This is written in the Puppet language which looks a little like Ruby but isn’t Ruby. (There is a Ruby DSL for Puppet but I’m only going to be using the original Puppet language.)

This resource is describing a user called Henry: it’s ensuring that he exists, that he’s got a certain user ID, that his primary group is “staff”, that his preferred shell is ZSH, that his home directory is in the standard place and that we will create it for him if it doesn’t already exist. Notice I’m not saying, “you must run adduser”; I’m simply saying “there’s a user with these properties”. By describing the user at this level, you can make one change, say, from present to absent, to remove his account from the system. By delegating the responsibility of how to actually achieve these things to Puppet, you are free to keep your configuration quite sparse.

How would you actually use this? Let’s take that definition, save it in a file called henry.pp and then run the following command…

$ sudo puppet apply henry.pp

What Puppet’s going to do is look at your system, check for a user named Henry and, as he doesn’t yet exist, create him.

notice:
/Stage[main]//User[henry]/ensure: created
notice: Finished catalog run in 0.25 seconds

We can verify that everything has run successfully by having a look in /etc/passwd…

$ grep henry /etc/passwd
henry:x:507:50::/home/henry:/bin/zsh

As we can see, the user has been created and with the properties we specified.

If someone now logs into the server and decides that Henry should be using Bash instead of ZSH…

$ sudo chsh henry
Changing shell for henry.
New shell [/bin/zsh]: /bin/bash
Shell changed.

Then the next time you run Puppet it’s actually going to look at the system and spot the discrepancy between our specification and the state of the system. Most importantly, it will attempt to resolve this issue itself…

$ sudo puppet apply henry.pp
notice:
/Stage[main]//User[henry]/shell:
shell changed '/bin/bash' to '/bin/zsh'

Puppet is clever enough to just to make the appropriate changes to bring the system in-line with our specification. Notice that we didn’t tell it to explicitly run chsh and that it didn’t need to delete and recreate the user. This is the idea of consistency that was missing from the manual approach and also shows how powerful Puppet can be in enforcing system state.

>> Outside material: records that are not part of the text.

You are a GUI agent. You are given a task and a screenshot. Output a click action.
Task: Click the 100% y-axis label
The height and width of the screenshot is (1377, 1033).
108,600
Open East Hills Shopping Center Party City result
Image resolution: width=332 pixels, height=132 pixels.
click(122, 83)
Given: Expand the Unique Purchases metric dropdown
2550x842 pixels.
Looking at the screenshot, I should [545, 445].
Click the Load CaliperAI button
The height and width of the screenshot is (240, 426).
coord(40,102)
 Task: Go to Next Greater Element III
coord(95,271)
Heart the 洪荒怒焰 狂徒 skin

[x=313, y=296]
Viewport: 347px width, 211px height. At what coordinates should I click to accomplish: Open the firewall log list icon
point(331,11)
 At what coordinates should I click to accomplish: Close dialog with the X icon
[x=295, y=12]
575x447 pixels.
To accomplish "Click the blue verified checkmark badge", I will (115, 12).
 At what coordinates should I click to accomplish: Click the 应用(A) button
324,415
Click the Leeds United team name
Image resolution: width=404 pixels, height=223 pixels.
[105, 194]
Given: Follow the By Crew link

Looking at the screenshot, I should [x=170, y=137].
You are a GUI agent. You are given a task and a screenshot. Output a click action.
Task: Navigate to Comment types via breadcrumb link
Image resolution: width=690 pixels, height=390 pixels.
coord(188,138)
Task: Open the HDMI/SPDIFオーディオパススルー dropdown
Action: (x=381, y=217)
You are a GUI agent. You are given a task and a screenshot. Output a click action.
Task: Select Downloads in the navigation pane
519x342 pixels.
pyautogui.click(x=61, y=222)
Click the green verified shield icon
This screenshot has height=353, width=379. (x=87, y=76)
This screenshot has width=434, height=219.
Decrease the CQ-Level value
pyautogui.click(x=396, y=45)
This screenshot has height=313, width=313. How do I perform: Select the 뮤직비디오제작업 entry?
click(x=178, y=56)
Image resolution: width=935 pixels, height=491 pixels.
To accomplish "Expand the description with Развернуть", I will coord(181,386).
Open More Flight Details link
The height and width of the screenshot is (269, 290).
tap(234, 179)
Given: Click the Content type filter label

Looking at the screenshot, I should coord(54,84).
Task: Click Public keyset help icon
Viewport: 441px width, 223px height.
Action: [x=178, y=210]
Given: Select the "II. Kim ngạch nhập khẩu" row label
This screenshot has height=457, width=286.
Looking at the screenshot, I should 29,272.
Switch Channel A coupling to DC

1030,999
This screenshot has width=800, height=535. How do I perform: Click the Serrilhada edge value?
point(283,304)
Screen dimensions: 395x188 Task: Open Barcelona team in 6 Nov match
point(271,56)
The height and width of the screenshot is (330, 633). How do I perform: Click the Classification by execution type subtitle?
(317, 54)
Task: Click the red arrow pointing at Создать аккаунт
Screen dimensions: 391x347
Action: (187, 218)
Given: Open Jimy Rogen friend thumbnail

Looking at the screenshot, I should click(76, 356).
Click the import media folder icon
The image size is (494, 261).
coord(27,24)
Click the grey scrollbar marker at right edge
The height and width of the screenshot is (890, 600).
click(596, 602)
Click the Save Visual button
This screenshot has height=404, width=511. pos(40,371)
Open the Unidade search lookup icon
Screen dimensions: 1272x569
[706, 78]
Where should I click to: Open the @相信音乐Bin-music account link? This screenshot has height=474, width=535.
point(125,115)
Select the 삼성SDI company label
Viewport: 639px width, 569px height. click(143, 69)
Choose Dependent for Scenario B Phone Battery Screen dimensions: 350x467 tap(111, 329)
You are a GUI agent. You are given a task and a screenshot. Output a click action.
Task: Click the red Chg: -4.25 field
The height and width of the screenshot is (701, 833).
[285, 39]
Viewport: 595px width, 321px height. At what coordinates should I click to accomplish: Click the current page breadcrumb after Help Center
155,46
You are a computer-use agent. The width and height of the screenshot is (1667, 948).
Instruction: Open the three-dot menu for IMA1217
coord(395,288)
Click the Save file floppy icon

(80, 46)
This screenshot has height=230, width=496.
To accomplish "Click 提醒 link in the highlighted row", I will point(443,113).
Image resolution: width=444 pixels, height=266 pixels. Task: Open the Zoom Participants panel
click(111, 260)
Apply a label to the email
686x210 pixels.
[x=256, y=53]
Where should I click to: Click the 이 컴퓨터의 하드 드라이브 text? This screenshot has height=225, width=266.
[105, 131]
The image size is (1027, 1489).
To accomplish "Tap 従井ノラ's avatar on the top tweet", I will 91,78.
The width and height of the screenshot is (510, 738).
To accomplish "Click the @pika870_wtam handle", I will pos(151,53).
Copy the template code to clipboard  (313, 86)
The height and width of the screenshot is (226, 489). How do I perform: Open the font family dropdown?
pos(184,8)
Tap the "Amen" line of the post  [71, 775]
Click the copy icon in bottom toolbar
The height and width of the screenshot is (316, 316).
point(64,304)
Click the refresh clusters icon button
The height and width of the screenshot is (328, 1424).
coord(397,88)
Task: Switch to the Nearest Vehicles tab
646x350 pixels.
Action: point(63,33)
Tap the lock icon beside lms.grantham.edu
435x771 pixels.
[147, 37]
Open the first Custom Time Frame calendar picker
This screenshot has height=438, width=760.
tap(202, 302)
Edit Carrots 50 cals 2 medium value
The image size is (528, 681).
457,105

As well as specifying users, Puppet has many different types of resource. The official documentation refers to three in particular as the “Trifecta”:

package { 'openssh-server':
  ensure => installed,
}

A package resource is simply a software package that you might install via apt-get on Debian, yum on RedHat, etc.

file { '/etc/sudoers':
  ensure => present,
}

The file resource allows you to perform operations on the file system; this example simply ensures that a file at /etc/sudoers exists and will create one if not. This is actually a very powerful resource type and we will see more of it later.

service { 'sshd':
  ensure => running,
}

The service resource describes long running processes like those you would manage with an init.d script; in this example, it just makes sure the process labelled sshd is running.

I’ve shown examples using puppet apply but, in real life, you would probably use a different approach altogether: by having a separate Puppet Master server and having your nodes all run the Puppet Agent, you would actually store your configuration on the Master and watch it be applied every 30 minutes by default on all nodes. This is how you can be reasonably confident of your systems’ consistency but to keep things simple, we’re going to leave that out for now.

The Better Way

So let’s go back to our Rails application and go through its set up again but this time using Puppet.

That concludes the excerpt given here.